Mixing Your Watercolor Mediums

An Artist Tests:

Winsor & Newton Watercolor Mediums

Most of you would probably agree with Birgit O’Connor when she says, “I don’t have any tricks; I’m just painting with my brushes and water.” Nonetheless, there may come a time in your painting life when you feel the need to experiment with watercolor mediums, which are substances you add to paint in order to achieve effects that aren’t possible with pure transparent watercolor. Some traditional mediums are gum arabic, watercolor medium, watercolor gel, wetting agent and glycerin. Gum arabic is the binding agent in watercolor; if you add more gum arabic to paint, you will lessen the spread of color when you’re painting wet-in-wet. The product called ‘watercolor medium’ contains gum arabic, water and some mild acid. Adding watercolor medium makes the paint less resistant to lifting. Watercolor gel is a mixture of gum arabic and silica; adding it to your paints thickens the paint and allows you to work with thick layers that doni??t crack as they dry and age. Wetting agents like ox gall break down the surface tension of water and make surfaces more receptive to water; a wetting agent keeps paint from beading on slick surfaces. Another traditional medium is glycerin which keeps the paint moist and increases the paint’s solubility.

Recently, Winsor & Newton released a new line of watercolor mediums. We asked Paul Jackson, award-winning painter and author of Painting Spectacular Light Effects in Watercolor (North Light Books, 1999) to try them.

The Results:
Winsor & Newton’s Blending Medium slows the drying time of colors. Jackson says, “I used to add gum arabic to my rinse water. Every time I rinsed the brush I picked up a little gum arabic. Gum arabic slows down the drying time of the paints, but too much gum arabic on the paper makes the surface shiny. Winsor & Newton’s new Blending Medium, in contrast, slows down the drying time without adding a shine.”

Winsor & Newton’s Granulation Medium clumps particles of pigment together. “It gives you an interesting look,” says Jackson, “but I usually try to avoid that look.” Some colors, e.g., manganese blue, granulate naturally, but by mixing Granulation Medium with the color and some water, you can give any color, even a staining color, that effect.

Winsor & Newton’s Lifting Preparation allows dry washes, even those of staining colors, to be more easily lifted from paper with a wet brush or sponge. You apply Lifting Preparation first to the paper and let it dry. Winsor & Newton advises artists to lift color within five to six hours after the initial application; Lifting Preparation could be of value to beginning painters who would prime the paper for later possible corrections. Jackson comments, “This Lifting Preparation is great if you’re applying a flat wash in order to suggest a sky. If you put down a blue wash, you can use a wet paper towel to pick out the clouds down to the pure white of the paper.”

Winsor & Newton’s Permanent Masking Medium pleased Jackson the most. What distinguishes this mask from other masking preparations on the market is that you doni??t have to peel it off. Permanent Masking Medium is not removable. It can be mixed directly with color, and it’s also easier to clean off brushes than other masks. Jackson reports: “Permanent Masking Medium opens up a new door in watercolor; you can do things that you couldn’t do before. You apply it to areas you want to mask; when it dries it leaves a clear sheen, which, at first, bothered me. However, I discovered, by accident, that the sheen disappears if you apply heat. When I paint, I often use an electric heat gun (originally intended to shrink wrap packages, it gets pretty hot) to speed things along and when it heated up the Permanent Masking Medium, the medium dissolved. The sheen was gone because the mask sunk right into the paper. Though you could no longer see the mask, the masked area still resisted paint.”

Stored items
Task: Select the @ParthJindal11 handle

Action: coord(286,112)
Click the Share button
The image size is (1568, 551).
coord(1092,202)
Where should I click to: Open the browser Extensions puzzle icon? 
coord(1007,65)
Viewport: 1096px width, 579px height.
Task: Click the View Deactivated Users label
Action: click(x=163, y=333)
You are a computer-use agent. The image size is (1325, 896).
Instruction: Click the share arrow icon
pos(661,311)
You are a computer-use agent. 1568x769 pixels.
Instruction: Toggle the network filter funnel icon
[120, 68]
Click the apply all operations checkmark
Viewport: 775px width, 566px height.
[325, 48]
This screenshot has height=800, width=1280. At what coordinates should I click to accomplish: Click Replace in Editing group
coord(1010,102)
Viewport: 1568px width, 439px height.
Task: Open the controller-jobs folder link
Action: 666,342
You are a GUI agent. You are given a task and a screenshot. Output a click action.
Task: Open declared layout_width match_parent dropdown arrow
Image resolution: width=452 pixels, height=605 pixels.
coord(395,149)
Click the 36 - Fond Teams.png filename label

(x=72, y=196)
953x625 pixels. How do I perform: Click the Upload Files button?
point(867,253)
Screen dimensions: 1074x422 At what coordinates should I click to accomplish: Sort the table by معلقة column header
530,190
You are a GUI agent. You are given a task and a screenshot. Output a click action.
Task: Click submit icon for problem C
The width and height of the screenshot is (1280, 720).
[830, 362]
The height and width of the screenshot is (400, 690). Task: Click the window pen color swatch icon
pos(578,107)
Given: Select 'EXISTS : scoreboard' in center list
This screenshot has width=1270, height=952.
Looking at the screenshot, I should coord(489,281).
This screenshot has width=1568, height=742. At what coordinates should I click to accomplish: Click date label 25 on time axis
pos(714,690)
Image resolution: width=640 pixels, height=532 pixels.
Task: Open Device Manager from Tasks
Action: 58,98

REQUIREMENT A – What is the Spanish translation of this sentence from the watercolor mediums article: "Winsor & Newton’s Blending Medium slows the drying time of colors."?
REQUIREMENT B – Could you write what comes next in the watercolor mediums article, picking up right after its final sentence?
The items stand apart from the watercolor mediums article.

ANSWER BOX A – El Blending Medium de Winsor & Newton ralentiza el tiempo de secado de los colores.

ANSWER BOX B –
As he would with any mask, Jackson used a different set of small, synthetic brushes to apply the Permanent Masking Medium. “You have to paint it on thick; the area will be raised and shiny, but if you apply heat (a hair dryer would probably work well), the mask will sink into the paper.”

Finally, Winsor & Newton’s Iridescent Medium, according to Jackson, “is neat but too gimmicky for me right now. That doesn’t mean that I won’t keep it and probably have an occasion when it will come in handy.” Iridescent Medium gives pearlescent or glittery effects; it can either be mixed directly with watercolor or painted directly over a dry area. According to the company’s brochure, Iridescent Medium “makes dazzling effects when mixed with most transparent color.”

In the above picture: Paul Jackson used Winsor & Newton’s Permanent Masking Medium to preserve the lines that would suggest grout in the mosaic. “I mixed the Medium with a little color to start. It resists paint but leaves a shiny surface that disappears with the application of heat from a hair dryer or heating gun. Sinking into the paper, the medium becomes ‘permanent’,” says Jackson.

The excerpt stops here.